À l’approche des festivités de fin d’année, les taximen moto de Bunia tirent la sonnette d’alarme face à une montée préoccupante des vols et agressions nocturnes dont ils sont victimes. Plusieurs d’entre eux racontent des scènes traumatisantes vécues ces derniers jours, notamment lors des courses de nuit très prisées en décembre.
L’un des taximen, travaillant de nuit parmi les « ibuners », confie avoir échappé de justesse à une agression. Selon son témoignage, de faux clients l’ont sollicité pour une course vers le quartier Mont Fleury.
« C’était une mission bien planifiée. En descendant, deux hommes ont surgi. L’un avait une arme. Ils m’ont menacé en disant : soit tu donnes la moto, soit tu perds la vie. Je n’avais pas le choix », raconte-t-il encore sous le choc.

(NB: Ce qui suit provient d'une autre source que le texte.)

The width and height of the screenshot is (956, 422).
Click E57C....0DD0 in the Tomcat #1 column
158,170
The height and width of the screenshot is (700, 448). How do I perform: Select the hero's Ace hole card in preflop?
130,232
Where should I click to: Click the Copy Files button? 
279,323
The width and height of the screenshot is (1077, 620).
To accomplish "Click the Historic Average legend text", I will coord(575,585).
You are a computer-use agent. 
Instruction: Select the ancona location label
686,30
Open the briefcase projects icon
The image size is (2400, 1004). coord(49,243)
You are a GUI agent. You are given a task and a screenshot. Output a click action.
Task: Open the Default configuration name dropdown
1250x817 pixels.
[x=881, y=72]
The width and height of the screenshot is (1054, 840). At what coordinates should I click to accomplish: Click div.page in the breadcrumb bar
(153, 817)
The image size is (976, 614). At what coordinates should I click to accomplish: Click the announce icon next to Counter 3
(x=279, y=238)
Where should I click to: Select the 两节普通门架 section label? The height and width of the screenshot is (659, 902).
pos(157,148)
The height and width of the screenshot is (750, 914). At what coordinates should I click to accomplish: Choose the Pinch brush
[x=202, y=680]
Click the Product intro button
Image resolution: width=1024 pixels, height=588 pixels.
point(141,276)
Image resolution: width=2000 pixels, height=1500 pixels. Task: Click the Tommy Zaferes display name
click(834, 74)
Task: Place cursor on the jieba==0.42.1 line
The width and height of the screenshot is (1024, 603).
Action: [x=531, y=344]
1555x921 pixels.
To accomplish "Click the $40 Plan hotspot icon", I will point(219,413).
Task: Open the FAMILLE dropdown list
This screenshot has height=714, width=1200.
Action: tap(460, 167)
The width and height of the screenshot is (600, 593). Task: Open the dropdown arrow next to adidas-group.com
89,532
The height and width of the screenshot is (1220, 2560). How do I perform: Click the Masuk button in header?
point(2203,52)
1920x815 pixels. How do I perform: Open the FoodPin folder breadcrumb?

Les assaillants ont finalement emporté sa moto avant de disparaître dans l’obscurité.
Un autre conducteur, également victime, décrit un mode opératoire similaire. Les agresseurs, souvent organisés en groupe, utilisent des appels téléphoniques pour attirer les taximen à des endroits isolés avant de les dépouiller. Certains se font passer pour des clients réguliers, d’autres pour des travailleurs sortant tard des hôpitaux ou des hôtels du centre-ville, afin de gagner la confiance du conducteur.
Les taximen, qui constituent un maillon essentiel du transport urbain à Bunia, affirment vivre désormais dans la peur permanente. « Nous travaillons pour faire vivre nos familles, mais les risques deviennent énormes. Les fêtes approchent, et les bandits profitent de cette période pour multiplier les attaques », déplore l’un d’eux.
Ils appellent les autorités policières et administratives à renforcer les patrouilles nocturnes, en particulier dans les quartiers réputés dangereux comme Mont Fleury, et à démanteler ces réseaux de voleurs qui ciblent les motos, principal outil de travail de milliers de jeunes dans la ville.
Suite à cette montée vertigineuse de l’insécurité à Bunia de nombreux conducteurs envisagent de réduire leurs activités nocturnes, craignant pour leur sécurité au moment même où la demande de transport devient la plus élevée de l’année.